The UK hosts of next week’s Glasgow CoP26 conference published details of the shortfall via its shaping Climate Finance Delivery Plan. 

Established in 2009’s CoP in Copenhagen, the $100 billlion a year target was expected to be met by G7 nations by last year. Yesterday’s document says 2023 is now the earliest date for it to be achieved. 

Private negotiations had been proceeding between governments around the target.  Recent failures by the USA, Italy and Australia to increase their ‘nationally determined contributions’ or NDCs were seen as scuppering progress.   

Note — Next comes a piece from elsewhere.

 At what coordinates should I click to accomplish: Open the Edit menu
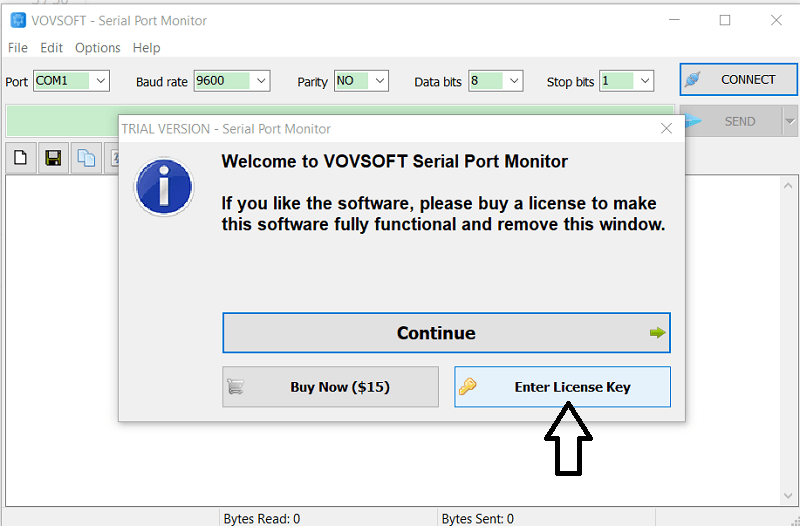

The Johnson administration’s decision in July to cut overseas aid to 0.5% of GDP, down from the 0.7% recommended by the UN, was seen as another block, boding ill for the Glasgow talks. On BBC radio this morning, Lord Deben, Conservative peer and chairman of the Climate Change Committee condemned Johnson’s cut as ‘morally wrong’.

CoP26 chair and former D-BEIS secretary Ashok Sharma hailed the finance delivery plan as postively as he could.  

“Scaling up climate finance has been one of my top priorities as COP President,” he said. 

“This plan recognises progress, based on strong new climate finance commitments. There is still further to go, but this Delivery Plan, alongside the robust methodological report from the OECD, provides clarity, transparency and accountability.